> _The task_
Give back every entry in full, exactly as it reads.

--------------------

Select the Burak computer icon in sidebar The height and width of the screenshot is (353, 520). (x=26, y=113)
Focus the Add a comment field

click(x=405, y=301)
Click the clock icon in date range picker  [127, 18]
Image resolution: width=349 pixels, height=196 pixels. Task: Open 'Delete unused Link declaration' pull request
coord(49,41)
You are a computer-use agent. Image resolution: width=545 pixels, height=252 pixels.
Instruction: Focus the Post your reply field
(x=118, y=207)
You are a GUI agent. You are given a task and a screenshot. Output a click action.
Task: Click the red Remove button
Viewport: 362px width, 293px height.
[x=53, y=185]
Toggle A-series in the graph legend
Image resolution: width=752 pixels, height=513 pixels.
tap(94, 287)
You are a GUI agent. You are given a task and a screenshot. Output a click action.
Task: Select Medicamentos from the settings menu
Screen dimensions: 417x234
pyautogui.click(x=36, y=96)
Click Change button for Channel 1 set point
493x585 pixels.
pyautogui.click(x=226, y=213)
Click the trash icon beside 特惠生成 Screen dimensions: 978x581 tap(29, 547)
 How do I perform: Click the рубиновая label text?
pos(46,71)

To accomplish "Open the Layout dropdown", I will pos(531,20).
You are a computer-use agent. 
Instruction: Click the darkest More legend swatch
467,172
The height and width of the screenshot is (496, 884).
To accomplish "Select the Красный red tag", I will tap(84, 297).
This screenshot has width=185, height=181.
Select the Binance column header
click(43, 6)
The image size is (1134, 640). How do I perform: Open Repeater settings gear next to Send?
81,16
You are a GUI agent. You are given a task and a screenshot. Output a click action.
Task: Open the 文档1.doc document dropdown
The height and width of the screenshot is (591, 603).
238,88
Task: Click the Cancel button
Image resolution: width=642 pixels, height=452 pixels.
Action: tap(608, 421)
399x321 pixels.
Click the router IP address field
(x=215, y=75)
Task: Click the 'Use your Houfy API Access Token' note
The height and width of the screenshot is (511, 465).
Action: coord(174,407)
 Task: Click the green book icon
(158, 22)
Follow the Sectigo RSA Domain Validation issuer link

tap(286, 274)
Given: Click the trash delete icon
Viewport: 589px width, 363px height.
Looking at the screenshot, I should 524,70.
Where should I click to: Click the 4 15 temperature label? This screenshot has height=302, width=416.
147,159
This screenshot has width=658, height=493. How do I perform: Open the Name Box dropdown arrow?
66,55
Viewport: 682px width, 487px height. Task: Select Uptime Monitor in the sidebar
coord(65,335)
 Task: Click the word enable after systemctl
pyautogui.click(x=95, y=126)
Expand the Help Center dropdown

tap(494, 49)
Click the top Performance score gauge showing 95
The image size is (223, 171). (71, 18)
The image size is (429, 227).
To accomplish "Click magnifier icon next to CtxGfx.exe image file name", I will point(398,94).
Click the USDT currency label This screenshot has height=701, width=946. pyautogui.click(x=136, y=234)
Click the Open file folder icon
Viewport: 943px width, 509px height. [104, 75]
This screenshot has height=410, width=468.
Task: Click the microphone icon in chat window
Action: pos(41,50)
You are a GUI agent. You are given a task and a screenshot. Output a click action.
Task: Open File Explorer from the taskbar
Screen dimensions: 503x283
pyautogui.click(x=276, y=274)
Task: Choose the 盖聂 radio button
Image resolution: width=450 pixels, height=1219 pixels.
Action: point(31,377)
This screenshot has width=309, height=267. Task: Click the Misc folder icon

--------------------

> _Solution_
Select the Burak computer icon in sidebar The height and width of the screenshot is (353, 520). (x=26, y=113)
Focus the Add a comment field

click(x=405, y=301)
Click the clock icon in date range picker  [127, 18]
Image resolution: width=349 pixels, height=196 pixels. Task: Open 'Delete unused Link declaration' pull request
coord(49,41)
You are a computer-use agent. Image resolution: width=545 pixels, height=252 pixels.
Instruction: Focus the Post your reply field
(x=118, y=207)
You are a GUI agent. You are given a task and a screenshot. Output a click action.
Task: Click the red Remove button
Viewport: 362px width, 293px height.
[x=53, y=185]
Toggle A-series in the graph legend
Image resolution: width=752 pixels, height=513 pixels.
tap(94, 287)
You are a GUI agent. You are given a task and a screenshot. Output a click action.
Task: Select Medicamentos from the settings menu
Screen dimensions: 417x234
pyautogui.click(x=36, y=96)
Click Change button for Channel 1 set point
493x585 pixels.
pyautogui.click(x=226, y=213)
Click the trash icon beside 特惠生成 Screen dimensions: 978x581 tap(29, 547)
 How do I perform: Click the рубиновая label text?
pos(46,71)

To accomplish "Open the Layout dropdown", I will pos(531,20).
You are a computer-use agent. 
Instruction: Click the darkest More legend swatch
467,172
The height and width of the screenshot is (496, 884).
To accomplish "Select the Красный red tag", I will tap(84, 297).
This screenshot has width=185, height=181.
Select the Binance column header
click(43, 6)
The image size is (1134, 640). How do I perform: Open Repeater settings gear next to Send?
81,16
You are a GUI agent. You are given a task and a screenshot. Output a click action.
Task: Open the 文档1.doc document dropdown
The height and width of the screenshot is (591, 603).
238,88
Task: Click the Cancel button
Image resolution: width=642 pixels, height=452 pixels.
Action: tap(608, 421)
399x321 pixels.
Click the router IP address field
(x=215, y=75)
Task: Click the 'Use your Houfy API Access Token' note
The height and width of the screenshot is (511, 465).
Action: coord(174,407)
 Task: Click the green book icon
(158, 22)
Follow the Sectigo RSA Domain Validation issuer link

tap(286, 274)
Given: Click the trash delete icon
Viewport: 589px width, 363px height.
Looking at the screenshot, I should 524,70.
Where should I click to: Click the 4 15 temperature label? This screenshot has height=302, width=416.
147,159
This screenshot has width=658, height=493. How do I perform: Open the Name Box dropdown arrow?
66,55
Viewport: 682px width, 487px height. Task: Select Uptime Monitor in the sidebar
coord(65,335)
 Task: Click the word enable after systemctl
pyautogui.click(x=95, y=126)
Expand the Help Center dropdown

tap(494, 49)
Click the top Performance score gauge showing 95
The image size is (223, 171). (71, 18)
The image size is (429, 227).
To accomplish "Click magnifier icon next to CtxGfx.exe image file name", I will point(398,94).
Click the USDT currency label This screenshot has height=701, width=946. pyautogui.click(x=136, y=234)
Click the Open file folder icon
Viewport: 943px width, 509px height. [104, 75]
This screenshot has height=410, width=468.
Task: Click the microphone icon in chat window
Action: pos(41,50)
You are a GUI agent. You are given a task and a screenshot. Output a click action.
Task: Open File Explorer from the taskbar
Screen dimensions: 503x283
pyautogui.click(x=276, y=274)
Task: Choose the 盖聂 radio button
Image resolution: width=450 pixels, height=1219 pixels.
Action: point(31,377)
This screenshot has width=309, height=267. Task: Click the Misc folder icon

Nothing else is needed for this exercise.